* **Stored data**

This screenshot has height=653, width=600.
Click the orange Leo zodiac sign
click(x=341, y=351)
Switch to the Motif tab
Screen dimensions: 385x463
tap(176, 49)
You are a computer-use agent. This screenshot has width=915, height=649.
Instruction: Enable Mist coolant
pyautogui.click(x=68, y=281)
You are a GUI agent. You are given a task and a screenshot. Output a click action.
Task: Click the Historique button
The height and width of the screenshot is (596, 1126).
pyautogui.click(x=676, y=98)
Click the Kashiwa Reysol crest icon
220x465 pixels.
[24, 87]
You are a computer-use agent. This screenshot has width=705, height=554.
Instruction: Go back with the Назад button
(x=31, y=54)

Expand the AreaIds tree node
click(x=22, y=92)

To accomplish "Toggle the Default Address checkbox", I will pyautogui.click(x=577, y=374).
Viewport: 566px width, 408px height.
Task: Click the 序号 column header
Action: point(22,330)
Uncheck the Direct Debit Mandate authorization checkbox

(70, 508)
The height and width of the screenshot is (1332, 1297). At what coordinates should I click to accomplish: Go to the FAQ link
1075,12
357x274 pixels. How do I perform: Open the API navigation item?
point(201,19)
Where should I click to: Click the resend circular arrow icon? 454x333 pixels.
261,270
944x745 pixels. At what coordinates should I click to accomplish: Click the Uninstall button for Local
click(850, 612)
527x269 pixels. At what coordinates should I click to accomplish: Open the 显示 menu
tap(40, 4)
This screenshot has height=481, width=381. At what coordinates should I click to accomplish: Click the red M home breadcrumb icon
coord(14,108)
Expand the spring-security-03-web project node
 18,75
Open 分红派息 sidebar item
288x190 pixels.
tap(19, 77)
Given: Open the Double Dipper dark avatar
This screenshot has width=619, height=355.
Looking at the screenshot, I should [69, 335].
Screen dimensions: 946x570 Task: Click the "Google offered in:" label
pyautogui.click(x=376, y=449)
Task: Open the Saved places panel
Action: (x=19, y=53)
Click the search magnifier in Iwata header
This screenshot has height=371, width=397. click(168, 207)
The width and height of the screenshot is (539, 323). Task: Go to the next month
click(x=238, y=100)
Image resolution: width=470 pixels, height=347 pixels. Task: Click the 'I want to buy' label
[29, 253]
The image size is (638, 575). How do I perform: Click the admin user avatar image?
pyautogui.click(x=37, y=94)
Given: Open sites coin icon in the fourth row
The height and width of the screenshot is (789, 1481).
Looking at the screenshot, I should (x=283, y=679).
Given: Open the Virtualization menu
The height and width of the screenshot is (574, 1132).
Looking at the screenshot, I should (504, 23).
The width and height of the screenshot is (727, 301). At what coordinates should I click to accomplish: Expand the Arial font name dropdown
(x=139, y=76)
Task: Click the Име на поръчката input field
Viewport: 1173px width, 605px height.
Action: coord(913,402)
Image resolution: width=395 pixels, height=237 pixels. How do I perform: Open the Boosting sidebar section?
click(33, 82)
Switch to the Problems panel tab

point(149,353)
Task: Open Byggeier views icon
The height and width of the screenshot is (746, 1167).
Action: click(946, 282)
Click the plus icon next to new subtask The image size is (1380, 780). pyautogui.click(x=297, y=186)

* **About this task**
Write each record above out again exactly as it reads.

* **Exercise output**
This screenshot has height=653, width=600.
Click the orange Leo zodiac sign
click(x=341, y=351)
Switch to the Motif tab
Screen dimensions: 385x463
tap(176, 49)
You are a computer-use agent. This screenshot has width=915, height=649.
Instruction: Enable Mist coolant
pyautogui.click(x=68, y=281)
You are a GUI agent. You are given a task and a screenshot. Output a click action.
Task: Click the Historique button
The height and width of the screenshot is (596, 1126).
pyautogui.click(x=676, y=98)
Click the Kashiwa Reysol crest icon
220x465 pixels.
[24, 87]
You are a computer-use agent. This screenshot has width=705, height=554.
Instruction: Go back with the Назад button
(x=31, y=54)

Expand the AreaIds tree node
click(x=22, y=92)

To accomplish "Toggle the Default Address checkbox", I will pyautogui.click(x=577, y=374).
Viewport: 566px width, 408px height.
Task: Click the 序号 column header
Action: point(22,330)
Uncheck the Direct Debit Mandate authorization checkbox

(70, 508)
The height and width of the screenshot is (1332, 1297). At what coordinates should I click to accomplish: Go to the FAQ link
1075,12
357x274 pixels. How do I perform: Open the API navigation item?
point(201,19)
Where should I click to: Click the resend circular arrow icon? 454x333 pixels.
261,270
944x745 pixels. At what coordinates should I click to accomplish: Click the Uninstall button for Local
click(850, 612)
527x269 pixels. At what coordinates should I click to accomplish: Open the 显示 menu
tap(40, 4)
This screenshot has height=481, width=381. At what coordinates should I click to accomplish: Click the red M home breadcrumb icon
coord(14,108)
Expand the spring-security-03-web project node
 18,75
Open 分红派息 sidebar item
288x190 pixels.
tap(19, 77)
Given: Open the Double Dipper dark avatar
This screenshot has width=619, height=355.
Looking at the screenshot, I should [69, 335].
Screen dimensions: 946x570 Task: Click the "Google offered in:" label
pyautogui.click(x=376, y=449)
Task: Open the Saved places panel
Action: (x=19, y=53)
Click the search magnifier in Iwata header
This screenshot has height=371, width=397. click(168, 207)
The width and height of the screenshot is (539, 323). Task: Go to the next month
click(x=238, y=100)
Image resolution: width=470 pixels, height=347 pixels. Task: Click the 'I want to buy' label
[29, 253]
The image size is (638, 575). How do I perform: Click the admin user avatar image?
pyautogui.click(x=37, y=94)
Given: Open sites coin icon in the fourth row
The height and width of the screenshot is (789, 1481).
Looking at the screenshot, I should (x=283, y=679).
Given: Open the Virtualization menu
The height and width of the screenshot is (574, 1132).
Looking at the screenshot, I should (504, 23).
The width and height of the screenshot is (727, 301). At what coordinates should I click to accomplish: Expand the Arial font name dropdown
(x=139, y=76)
Task: Click the Име на поръчката input field
Viewport: 1173px width, 605px height.
Action: coord(913,402)
Image resolution: width=395 pixels, height=237 pixels. How do I perform: Open the Boosting sidebar section?
click(33, 82)
Switch to the Problems panel tab

point(149,353)
Task: Open Byggeier views icon
The height and width of the screenshot is (746, 1167).
Action: click(946, 282)
Click the plus icon next to new subtask The image size is (1380, 780). pyautogui.click(x=297, y=186)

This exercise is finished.